A prova de vida do Instituto Nacional do Seguro Social, o INSS, segue obrigatória em 2026, mas deixou de exigir que todos os aposentados e pensionistas compareçam uma vez por ano à agência bancária onde recebem o benefício. A comprovação passou a ocorrer principalmente de forma automática, a partir do cruzamento de informações já registradas em bases de dados do poder público. Quando o sistema encontra uma movimentação válida atribuída ao beneficiário, considera a prova de vida cumprida, sem exigir qualquer ação da pessoa.
Até o momento, apenas um veículo cobriu o assunto, em formato de matéria de serviço, sem contraditório e sem fonte nomeada. Por isso, não há divergência de enquadramento entre lados a relatar aqui: a cobertura disponível é única e descritiva, voltada a orientar o beneficiário sobre o que mudou e sobre o que fazer em cada situação. Todo o relato a seguir vem dessa cobertura.
Entre os registros que o sistema usa para confirmar que o beneficiário está ativo aparecem o acesso ao Meu INSS com conta gov.br de nível ouro, a atualização do Cadastro Único feita pelo responsável familiar, o voto registrado pela Justiça Eleitoral, a contratação de empréstimo consignado com reconhecimento biométrico e o próprio recebimento do benefício com identificação por biometria. A lógica é simples: se o cidadão deixou rastro recente em um serviço público, o Estado dispensa a exigência de que ele vá a um balcão comprovar que está vivo.

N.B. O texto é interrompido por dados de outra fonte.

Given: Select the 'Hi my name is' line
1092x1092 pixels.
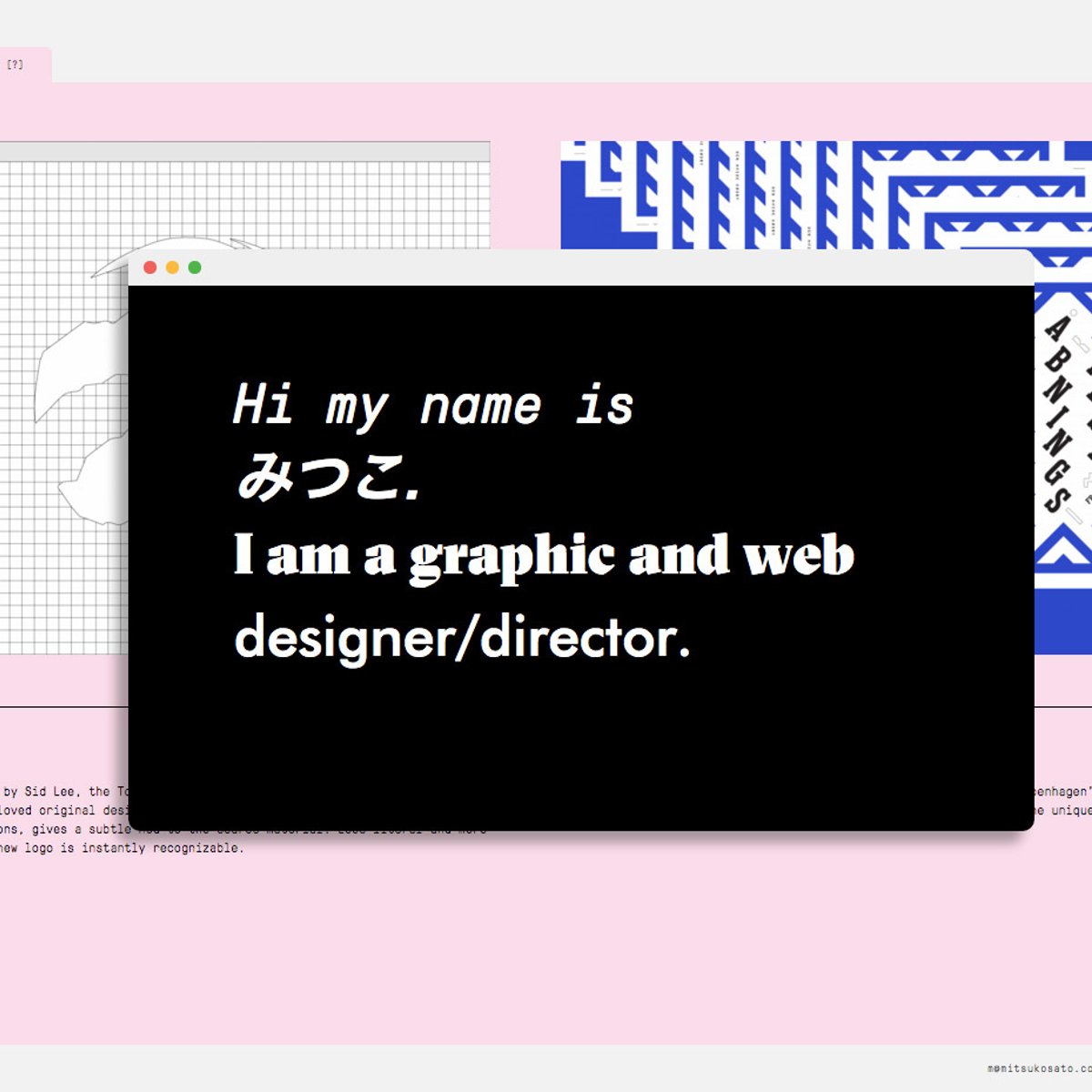Looking at the screenshot, I should (433, 405).
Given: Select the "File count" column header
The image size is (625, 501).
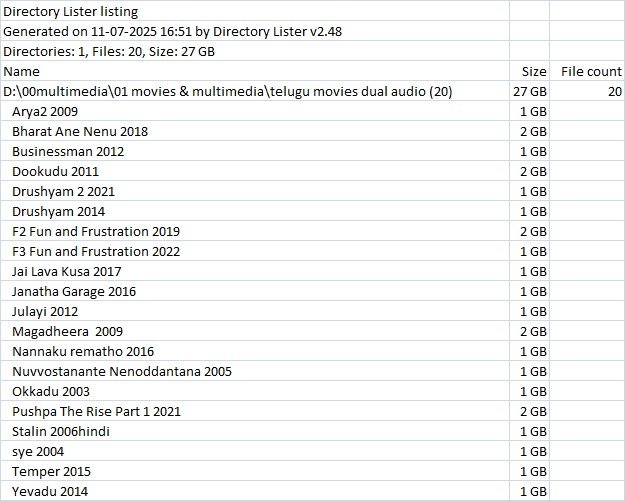Looking at the screenshot, I should pyautogui.click(x=590, y=72).
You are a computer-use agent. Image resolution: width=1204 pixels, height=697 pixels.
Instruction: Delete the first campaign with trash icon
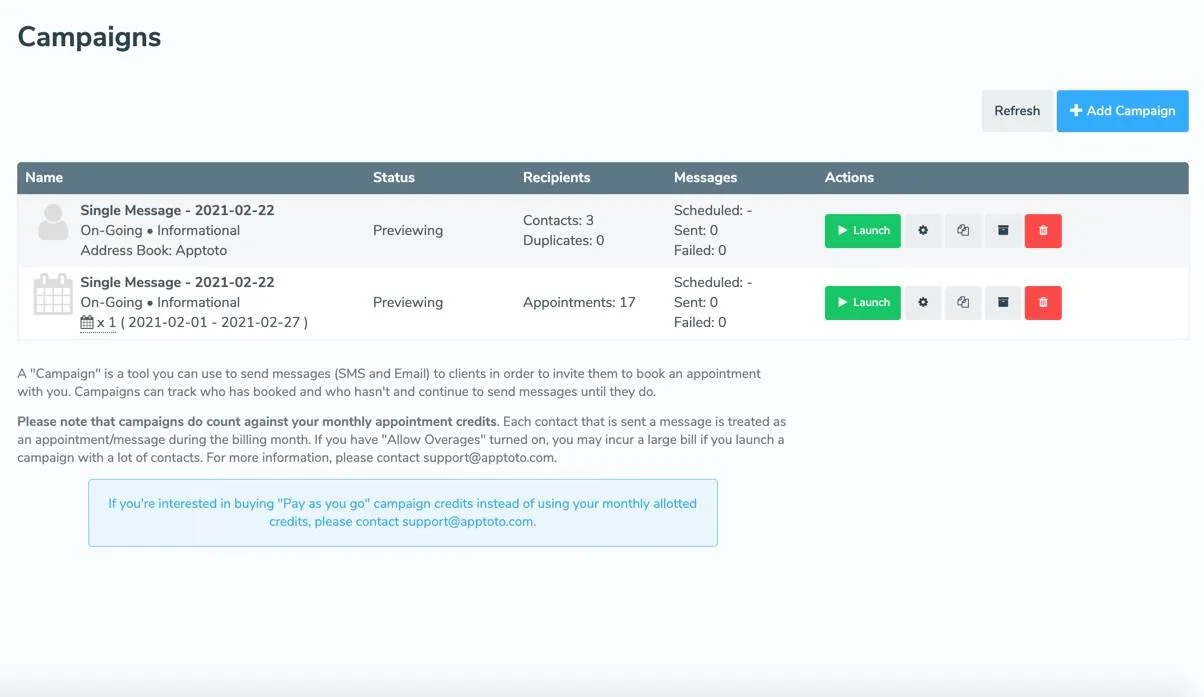click(x=1043, y=231)
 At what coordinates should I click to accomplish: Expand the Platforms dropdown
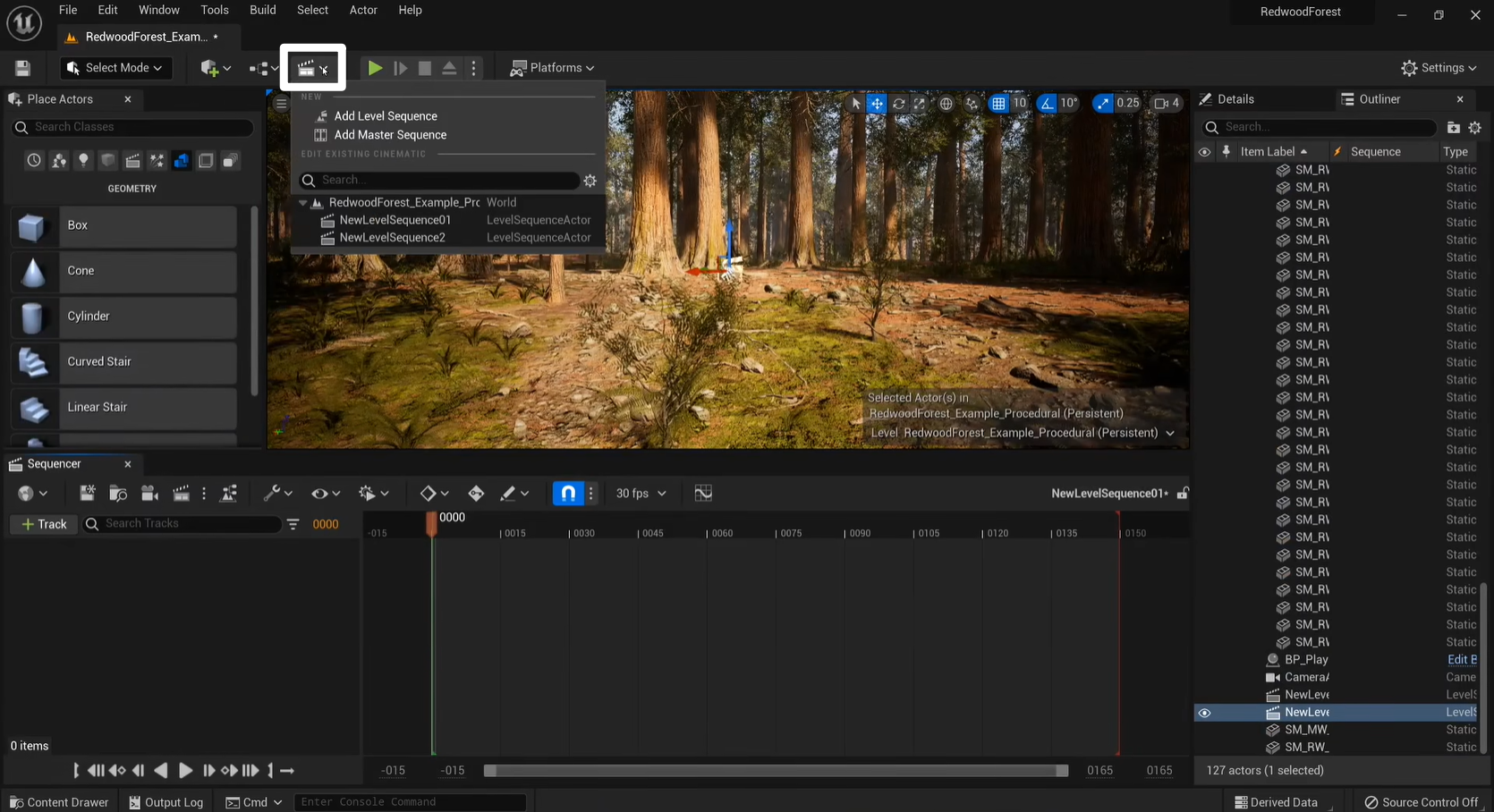[552, 68]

A ida ao banco fica reservada à exceção. Quem não tiver a atividade localizada automaticamente pode receber um aviso do Governo do Brasil pelo WhatsApp, ou uma notificação do banco pagador no aplicativo e no extrato bancário. Nesse caso, a comprovação pode ser feita na própria agência onde o pagamento é recebido, com apresentação de documento oficial com foto, ou pela biometria facial disponível no Meu INSS. Não é preciso procurar uma agência do órgão previdenciário para concluir o procedimento.
Para conferir a situação, o beneficiário pode entrar no site ou no aplicativo Meu INSS com CPF e senha da conta gov.br e procurar o serviço Prova de Vida, onde aparece a data da última validação registrada. A Central 135 também informa o status. A cobertura recomenda ainda a conferência periódica do cadastro: telefone ativo em nome do titular, e-mail acessível, nome e data de nascimento idênticos aos documentos oficiais, ausência de divergências entre bases e acesso regular à conta gov.br, com senha e recursos de recuperação funcionando.

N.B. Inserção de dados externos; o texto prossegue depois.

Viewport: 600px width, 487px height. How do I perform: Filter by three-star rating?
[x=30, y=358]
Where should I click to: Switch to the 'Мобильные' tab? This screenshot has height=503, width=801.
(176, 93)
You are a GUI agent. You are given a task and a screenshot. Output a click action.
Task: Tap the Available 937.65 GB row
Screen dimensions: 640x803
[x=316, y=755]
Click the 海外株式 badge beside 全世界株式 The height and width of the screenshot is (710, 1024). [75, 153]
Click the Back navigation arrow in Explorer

O alerta contra fraude ocupa espaço relevante no texto. Segundo a cobertura, o órgão não envia links pelo WhatsApp para atualizar a prova de vida, não cobra taxas e não solicita senhas, dados bancários ou códigos recebidos por mensagem de texto. Uma comunicação verdadeira serve apenas para avisar que a comprovação precisa ser feita pelos canais autorizados. Em caso de dúvida, a orientação é abrir diretamente o aplicativo oficial ou ligar para o 135, sem clicar em endereços enviados por desconhecidos.

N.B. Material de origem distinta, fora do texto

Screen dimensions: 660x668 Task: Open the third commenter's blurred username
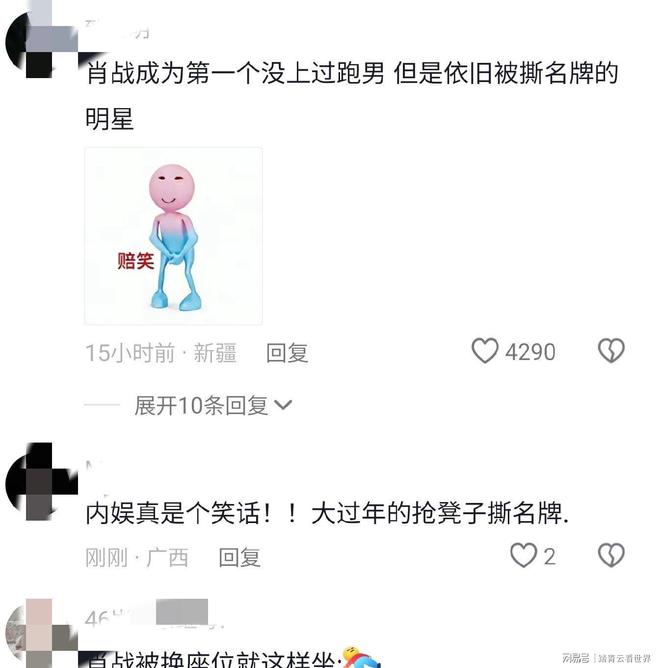(153, 615)
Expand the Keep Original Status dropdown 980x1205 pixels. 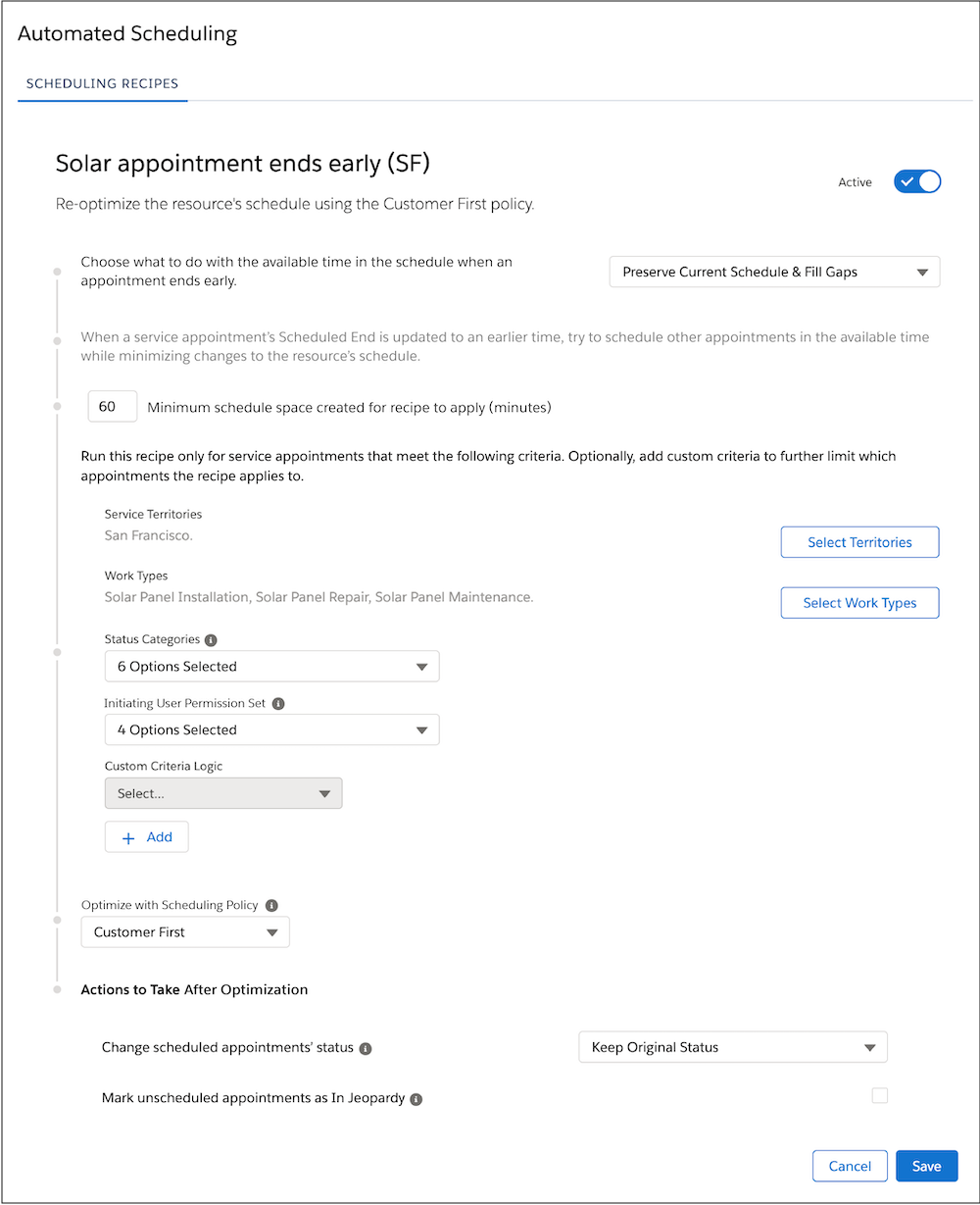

O que ainda não se sabe é boa parte do essencial. A matéria não identifica o ato normativo que sustenta a regra nem a data em que ela passou a valer, não informa quantos beneficiários seguem com a comprovação pendente, não detalha o prazo para regularizar depois de recebida a notificação e não esclarece o que acontece com o pagamento de quem não responde no tempo devido. Também não há informação sobre a taxa de acerto do cruzamento automático, sobre o tratamento dado aos dados biométricos coletados nem sobre o atendimento previsto para quem vive em município sem agência bancária ou não tem acesso a serviço digital. Sem outras fontes cobrindo o tema, essas lacunas permanecem em aberto.